On the original post
Is the field your operating on a datefield in the database? If that is the case then the format your seeing that data in the database is meaningless. It is passed as some sort of DateTime ovalue to the SQL driver that your using to talk ot the database, that driver than converts it into a value understandable by the Recordset object, which then delievers it to your code in a way that is understand in VBScript as a DateTime variable. You can use all of the Date/Time functions on it you want and printing it wihtout using a format function should result in a LongDate format.
My guess is your not seeing that long date format, meaning tat either your data is stored as text or that your database driver doesn't know how to present that data as a date to VBS.
- First thing to try is DNG's first thought. See if you can do the conversion in your SQL statement and let the Database handle it.

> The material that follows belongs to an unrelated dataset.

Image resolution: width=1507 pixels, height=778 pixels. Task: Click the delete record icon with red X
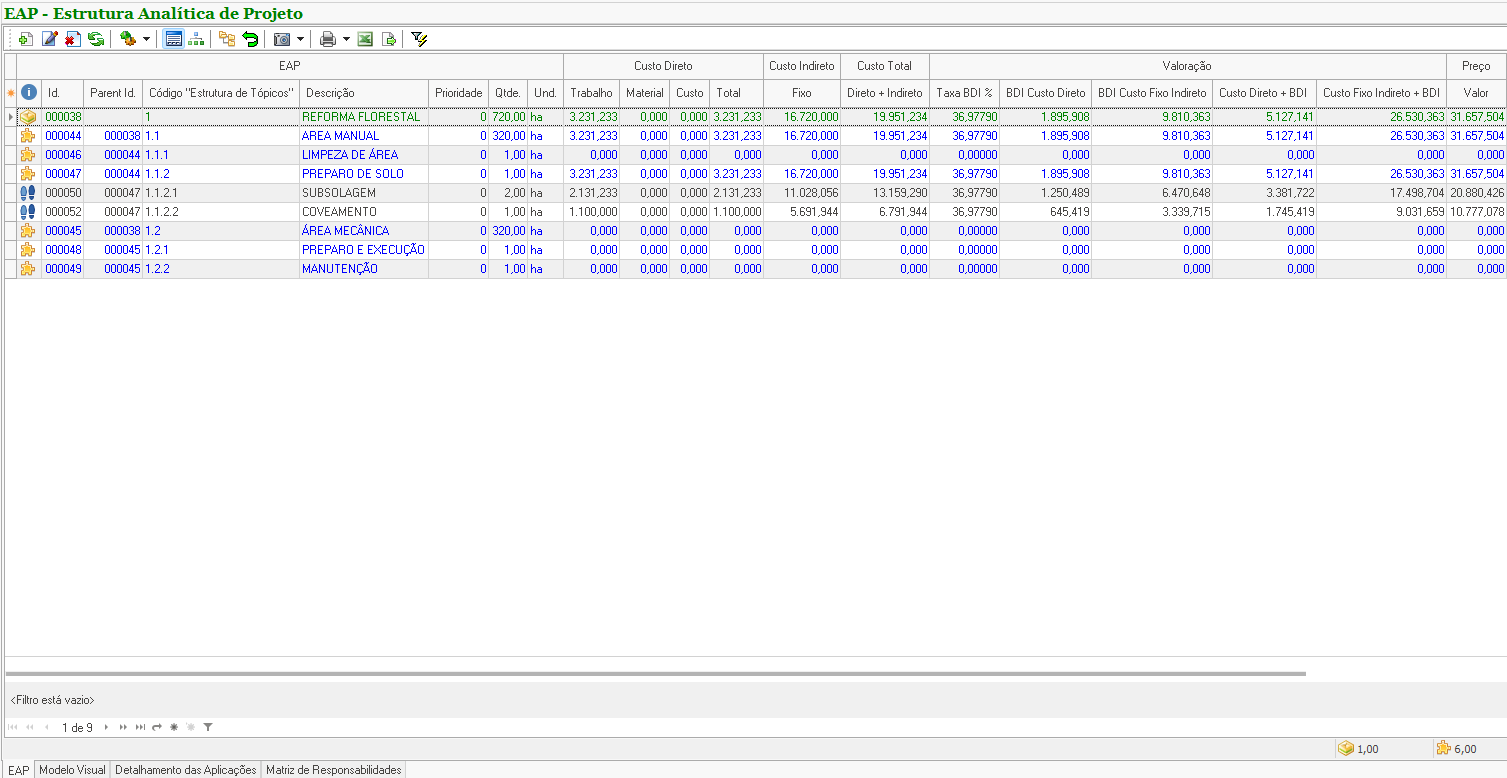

- Second thing to try is similar to DNG's second suggestion, but not as innefficient (sorry). Concatenations cost in VBS, especially if your doing a lot of them. You could use the same Mid() and Left() functions that DNG did but feed them into a DateSerial(
year,
month,
day) function call.
As far as formatting is concerned, you can use the FormatDateTime function to output a shortdate (theformat your looking for).
A google on any of these function names and "ASP" should get you a function reference for them for more info on how they work or what values they expect.
On Response.Write vs <%=var%>
Using an = is the same thing as Response.Write, it's just a shorthand method. The performance hits are more likely to come from multiple Response.Write's and/or string concatenation versus a single block of HTML with a single =/Response.Write.
Example:
Code:
'2 string concats and a write
Response.Write "<input type=""text"" name=""bob"" value=""" & myVar & """>"
'3 writes
Response.Write "<input type=""text"" name=""bob"" value="""
Response.Write myVar
Response.Write """>"
'1 block of HTML, 1 write
%><input type="text" name="bob" value="<%=myVar%>"><%
I don't remember the efficiency numbers, but at some point it actually becomes more efficient to write code in a block of HTML than it does to Response.Write it. There is some efficiency loss going back and forth alot, but for large chunks of HTML (especially with only an occasional ASP variable output) it's actually better to escape out of the ASP block and dump it all in a large HTML block.